WHAT THE TASK REQUIRES => In this exercise, restate the listing word for word.

DATA SECTION =>
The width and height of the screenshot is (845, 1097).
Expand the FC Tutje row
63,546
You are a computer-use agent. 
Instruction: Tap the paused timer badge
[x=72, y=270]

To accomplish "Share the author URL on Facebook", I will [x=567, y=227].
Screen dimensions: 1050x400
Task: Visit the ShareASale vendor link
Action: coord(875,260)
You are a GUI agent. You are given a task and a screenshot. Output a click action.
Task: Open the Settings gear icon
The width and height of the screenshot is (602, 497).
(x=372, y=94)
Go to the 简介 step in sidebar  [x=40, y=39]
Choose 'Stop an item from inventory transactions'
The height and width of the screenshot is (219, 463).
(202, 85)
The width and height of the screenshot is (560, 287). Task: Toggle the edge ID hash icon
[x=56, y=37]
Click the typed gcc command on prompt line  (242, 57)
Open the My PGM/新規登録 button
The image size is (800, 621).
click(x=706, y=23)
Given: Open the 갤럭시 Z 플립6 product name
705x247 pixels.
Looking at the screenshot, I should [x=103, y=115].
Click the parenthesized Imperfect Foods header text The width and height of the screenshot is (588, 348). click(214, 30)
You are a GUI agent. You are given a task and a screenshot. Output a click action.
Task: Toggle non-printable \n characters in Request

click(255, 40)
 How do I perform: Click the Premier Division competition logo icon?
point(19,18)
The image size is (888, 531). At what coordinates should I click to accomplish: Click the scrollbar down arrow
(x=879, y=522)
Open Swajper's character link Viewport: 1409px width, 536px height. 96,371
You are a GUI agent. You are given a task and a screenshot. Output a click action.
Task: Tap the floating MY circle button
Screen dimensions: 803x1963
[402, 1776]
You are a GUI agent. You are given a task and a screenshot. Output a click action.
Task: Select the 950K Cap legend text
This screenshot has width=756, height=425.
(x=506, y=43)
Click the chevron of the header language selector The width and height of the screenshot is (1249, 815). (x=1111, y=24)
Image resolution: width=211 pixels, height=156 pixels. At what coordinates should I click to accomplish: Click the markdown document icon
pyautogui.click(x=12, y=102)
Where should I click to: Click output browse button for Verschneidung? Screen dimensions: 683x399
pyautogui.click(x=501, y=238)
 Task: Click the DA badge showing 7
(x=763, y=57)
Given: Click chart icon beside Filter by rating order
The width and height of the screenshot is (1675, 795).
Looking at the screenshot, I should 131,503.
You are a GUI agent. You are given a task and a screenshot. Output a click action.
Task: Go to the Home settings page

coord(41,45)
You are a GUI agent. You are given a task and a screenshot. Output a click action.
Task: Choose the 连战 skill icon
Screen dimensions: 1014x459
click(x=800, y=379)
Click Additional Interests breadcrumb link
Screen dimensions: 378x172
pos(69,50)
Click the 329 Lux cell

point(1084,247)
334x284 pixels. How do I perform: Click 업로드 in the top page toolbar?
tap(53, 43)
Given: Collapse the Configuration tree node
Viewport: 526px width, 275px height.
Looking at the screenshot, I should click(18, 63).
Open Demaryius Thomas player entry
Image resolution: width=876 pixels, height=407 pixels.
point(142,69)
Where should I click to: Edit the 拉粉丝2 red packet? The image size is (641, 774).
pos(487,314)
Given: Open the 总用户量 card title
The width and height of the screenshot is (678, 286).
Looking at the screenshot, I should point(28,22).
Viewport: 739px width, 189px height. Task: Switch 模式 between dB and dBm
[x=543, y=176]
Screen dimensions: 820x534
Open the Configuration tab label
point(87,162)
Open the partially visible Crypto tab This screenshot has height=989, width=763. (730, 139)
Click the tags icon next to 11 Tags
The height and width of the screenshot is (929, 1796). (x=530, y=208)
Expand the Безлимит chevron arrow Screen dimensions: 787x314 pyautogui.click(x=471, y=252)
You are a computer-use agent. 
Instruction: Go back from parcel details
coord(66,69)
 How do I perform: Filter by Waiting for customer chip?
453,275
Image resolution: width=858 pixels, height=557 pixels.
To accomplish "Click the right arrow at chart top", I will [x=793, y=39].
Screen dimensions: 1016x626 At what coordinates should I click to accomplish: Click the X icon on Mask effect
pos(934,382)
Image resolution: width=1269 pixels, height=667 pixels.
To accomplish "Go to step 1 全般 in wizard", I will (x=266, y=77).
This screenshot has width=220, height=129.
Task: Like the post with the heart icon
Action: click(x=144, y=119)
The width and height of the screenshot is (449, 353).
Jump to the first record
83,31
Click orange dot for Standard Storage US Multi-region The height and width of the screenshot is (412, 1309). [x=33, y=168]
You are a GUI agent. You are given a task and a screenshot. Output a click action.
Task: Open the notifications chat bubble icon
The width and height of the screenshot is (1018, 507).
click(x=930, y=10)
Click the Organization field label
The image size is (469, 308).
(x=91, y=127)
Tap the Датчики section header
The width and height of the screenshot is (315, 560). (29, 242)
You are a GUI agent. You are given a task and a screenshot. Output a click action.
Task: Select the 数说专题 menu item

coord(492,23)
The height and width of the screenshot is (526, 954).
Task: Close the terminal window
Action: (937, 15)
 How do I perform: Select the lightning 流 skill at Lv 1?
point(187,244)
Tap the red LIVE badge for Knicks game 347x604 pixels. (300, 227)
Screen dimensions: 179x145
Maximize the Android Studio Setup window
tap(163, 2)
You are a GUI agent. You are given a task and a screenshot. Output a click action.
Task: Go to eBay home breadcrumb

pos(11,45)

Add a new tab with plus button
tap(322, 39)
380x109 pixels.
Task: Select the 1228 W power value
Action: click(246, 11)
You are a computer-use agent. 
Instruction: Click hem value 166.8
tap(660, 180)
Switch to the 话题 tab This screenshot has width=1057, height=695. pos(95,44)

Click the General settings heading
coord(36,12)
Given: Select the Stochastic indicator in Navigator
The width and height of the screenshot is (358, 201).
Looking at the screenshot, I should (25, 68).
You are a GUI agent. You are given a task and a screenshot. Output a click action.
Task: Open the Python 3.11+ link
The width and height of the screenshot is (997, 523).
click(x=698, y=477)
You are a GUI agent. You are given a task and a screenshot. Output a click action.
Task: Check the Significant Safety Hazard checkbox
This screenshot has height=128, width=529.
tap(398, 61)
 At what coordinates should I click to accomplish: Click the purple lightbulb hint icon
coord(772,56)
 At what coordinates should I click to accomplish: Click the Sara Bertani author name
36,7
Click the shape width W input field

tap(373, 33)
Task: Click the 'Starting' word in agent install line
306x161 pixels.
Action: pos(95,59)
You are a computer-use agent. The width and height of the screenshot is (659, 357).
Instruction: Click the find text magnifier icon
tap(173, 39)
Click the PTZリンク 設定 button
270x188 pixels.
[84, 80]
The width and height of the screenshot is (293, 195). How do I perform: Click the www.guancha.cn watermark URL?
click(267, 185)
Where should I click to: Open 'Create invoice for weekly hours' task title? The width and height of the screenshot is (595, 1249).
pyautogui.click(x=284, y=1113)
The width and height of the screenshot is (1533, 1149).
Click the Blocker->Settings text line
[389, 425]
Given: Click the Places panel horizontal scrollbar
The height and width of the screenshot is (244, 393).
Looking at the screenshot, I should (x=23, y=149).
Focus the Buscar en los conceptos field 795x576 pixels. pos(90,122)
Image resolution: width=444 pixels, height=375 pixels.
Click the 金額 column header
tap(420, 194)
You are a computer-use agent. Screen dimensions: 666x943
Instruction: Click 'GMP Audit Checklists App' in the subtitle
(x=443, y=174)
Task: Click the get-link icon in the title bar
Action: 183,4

OUTPUT =>
The width and height of the screenshot is (845, 1097).
Expand the FC Tutje row
63,546
You are a computer-use agent. 
Instruction: Tap the paused timer badge
[x=72, y=270]

To accomplish "Share the author URL on Facebook", I will [x=567, y=227].
Screen dimensions: 1050x400
Task: Visit the ShareASale vendor link
Action: coord(875,260)
You are a GUI agent. You are given a task and a screenshot. Output a click action.
Task: Open the Settings gear icon
The width and height of the screenshot is (602, 497).
(x=372, y=94)
Go to the 简介 step in sidebar  [x=40, y=39]
Choose 'Stop an item from inventory transactions'
The height and width of the screenshot is (219, 463).
(202, 85)
The width and height of the screenshot is (560, 287). Task: Toggle the edge ID hash icon
[x=56, y=37]
Click the typed gcc command on prompt line  (242, 57)
Open the My PGM/新規登録 button
The image size is (800, 621).
click(x=706, y=23)
Given: Open the 갤럭시 Z 플립6 product name
705x247 pixels.
Looking at the screenshot, I should [x=103, y=115].
Click the parenthesized Imperfect Foods header text The width and height of the screenshot is (588, 348). click(214, 30)
You are a GUI agent. You are given a task and a screenshot. Output a click action.
Task: Toggle non-printable \n characters in Request

click(255, 40)
 How do I perform: Click the Premier Division competition logo icon?
point(19,18)
The image size is (888, 531). At what coordinates should I click to accomplish: Click the scrollbar down arrow
(x=879, y=522)
Open Swajper's character link Viewport: 1409px width, 536px height. 96,371
You are a GUI agent. You are given a task and a screenshot. Output a click action.
Task: Tap the floating MY circle button
Screen dimensions: 803x1963
[402, 1776]
You are a GUI agent. You are given a task and a screenshot. Output a click action.
Task: Select the 950K Cap legend text
This screenshot has width=756, height=425.
(x=506, y=43)
Click the chevron of the header language selector The width and height of the screenshot is (1249, 815). (x=1111, y=24)
Image resolution: width=211 pixels, height=156 pixels. At what coordinates should I click to accomplish: Click the markdown document icon
pyautogui.click(x=12, y=102)
Where should I click to: Click output browse button for Verschneidung? Screen dimensions: 683x399
pyautogui.click(x=501, y=238)
 Task: Click the DA badge showing 7
(x=763, y=57)
Given: Click chart icon beside Filter by rating order
The width and height of the screenshot is (1675, 795).
Looking at the screenshot, I should 131,503.
You are a GUI agent. You are given a task and a screenshot. Output a click action.
Task: Go to the Home settings page

coord(41,45)
You are a GUI agent. You are given a task and a screenshot. Output a click action.
Task: Choose the 连战 skill icon
Screen dimensions: 1014x459
click(x=800, y=379)
Click Additional Interests breadcrumb link
Screen dimensions: 378x172
pos(69,50)
Click the 329 Lux cell

point(1084,247)
334x284 pixels. How do I perform: Click 업로드 in the top page toolbar?
tap(53, 43)
Given: Collapse the Configuration tree node
Viewport: 526px width, 275px height.
Looking at the screenshot, I should click(18, 63).
Open Demaryius Thomas player entry
Image resolution: width=876 pixels, height=407 pixels.
point(142,69)
Where should I click to: Edit the 拉粉丝2 red packet? The image size is (641, 774).
pos(487,314)
Given: Open the 总用户量 card title
The width and height of the screenshot is (678, 286).
Looking at the screenshot, I should point(28,22).
Viewport: 739px width, 189px height. Task: Switch 模式 between dB and dBm
[x=543, y=176]
Screen dimensions: 820x534
Open the Configuration tab label
point(87,162)
Open the partially visible Crypto tab This screenshot has height=989, width=763. (730, 139)
Click the tags icon next to 11 Tags
The height and width of the screenshot is (929, 1796). (x=530, y=208)
Expand the Безлимит chevron arrow Screen dimensions: 787x314 pyautogui.click(x=471, y=252)
You are a computer-use agent. 
Instruction: Go back from parcel details
coord(66,69)
 How do I perform: Filter by Waiting for customer chip?
453,275
Image resolution: width=858 pixels, height=557 pixels.
To accomplish "Click the right arrow at chart top", I will [x=793, y=39].
Screen dimensions: 1016x626 At what coordinates should I click to accomplish: Click the X icon on Mask effect
pos(934,382)
Image resolution: width=1269 pixels, height=667 pixels.
To accomplish "Go to step 1 全般 in wizard", I will (x=266, y=77).
This screenshot has width=220, height=129.
Task: Like the post with the heart icon
Action: click(x=144, y=119)
The width and height of the screenshot is (449, 353).
Jump to the first record
83,31
Click orange dot for Standard Storage US Multi-region The height and width of the screenshot is (412, 1309). [x=33, y=168]
You are a GUI agent. You are given a task and a screenshot. Output a click action.
Task: Open the notifications chat bubble icon
The width and height of the screenshot is (1018, 507).
click(x=930, y=10)
Click the Organization field label
The image size is (469, 308).
(x=91, y=127)
Tap the Датчики section header
The width and height of the screenshot is (315, 560). (29, 242)
You are a GUI agent. You are given a task and a screenshot. Output a click action.
Task: Select the 数说专题 menu item

coord(492,23)
The height and width of the screenshot is (526, 954).
Task: Close the terminal window
Action: (937, 15)
 How do I perform: Select the lightning 流 skill at Lv 1?
point(187,244)
Tap the red LIVE badge for Knicks game 347x604 pixels. (300, 227)
Screen dimensions: 179x145
Maximize the Android Studio Setup window
tap(163, 2)
You are a GUI agent. You are given a task and a screenshot. Output a click action.
Task: Go to eBay home breadcrumb

pos(11,45)

Add a new tab with plus button
tap(322, 39)
380x109 pixels.
Task: Select the 1228 W power value
Action: click(246, 11)
You are a computer-use agent. 
Instruction: Click hem value 166.8
tap(660, 180)
Switch to the 话题 tab This screenshot has width=1057, height=695. pos(95,44)

Click the General settings heading
coord(36,12)
Given: Select the Stochastic indicator in Navigator
The width and height of the screenshot is (358, 201).
Looking at the screenshot, I should (25, 68).
You are a GUI agent. You are given a task and a screenshot. Output a click action.
Task: Open the Python 3.11+ link
The width and height of the screenshot is (997, 523).
click(x=698, y=477)
You are a GUI agent. You are given a task and a screenshot. Output a click action.
Task: Check the Significant Safety Hazard checkbox
This screenshot has height=128, width=529.
tap(398, 61)
 At what coordinates should I click to accomplish: Click the purple lightbulb hint icon
coord(772,56)
 At what coordinates should I click to accomplish: Click the Sara Bertani author name
36,7
Click the shape width W input field

tap(373, 33)
Task: Click the 'Starting' word in agent install line
306x161 pixels.
Action: pos(95,59)
You are a computer-use agent. The width and height of the screenshot is (659, 357).
Instruction: Click the find text magnifier icon
tap(173, 39)
Click the PTZリンク 設定 button
270x188 pixels.
[84, 80]
The width and height of the screenshot is (293, 195). How do I perform: Click the www.guancha.cn watermark URL?
click(267, 185)
Where should I click to: Open 'Create invoice for weekly hours' task title? The width and height of the screenshot is (595, 1249).
pyautogui.click(x=284, y=1113)
The width and height of the screenshot is (1533, 1149).
Click the Blocker->Settings text line
[389, 425]
Given: Click the Places panel horizontal scrollbar
The height and width of the screenshot is (244, 393).
Looking at the screenshot, I should (x=23, y=149).
Focus the Buscar en los conceptos field 795x576 pixels. pos(90,122)
Image resolution: width=444 pixels, height=375 pixels.
Click the 金額 column header
tap(420, 194)
You are a computer-use agent. Screen dimensions: 666x943
Instruction: Click 'GMP Audit Checklists App' in the subtitle
(x=443, y=174)
Task: Click the get-link icon in the title bar
Action: 183,4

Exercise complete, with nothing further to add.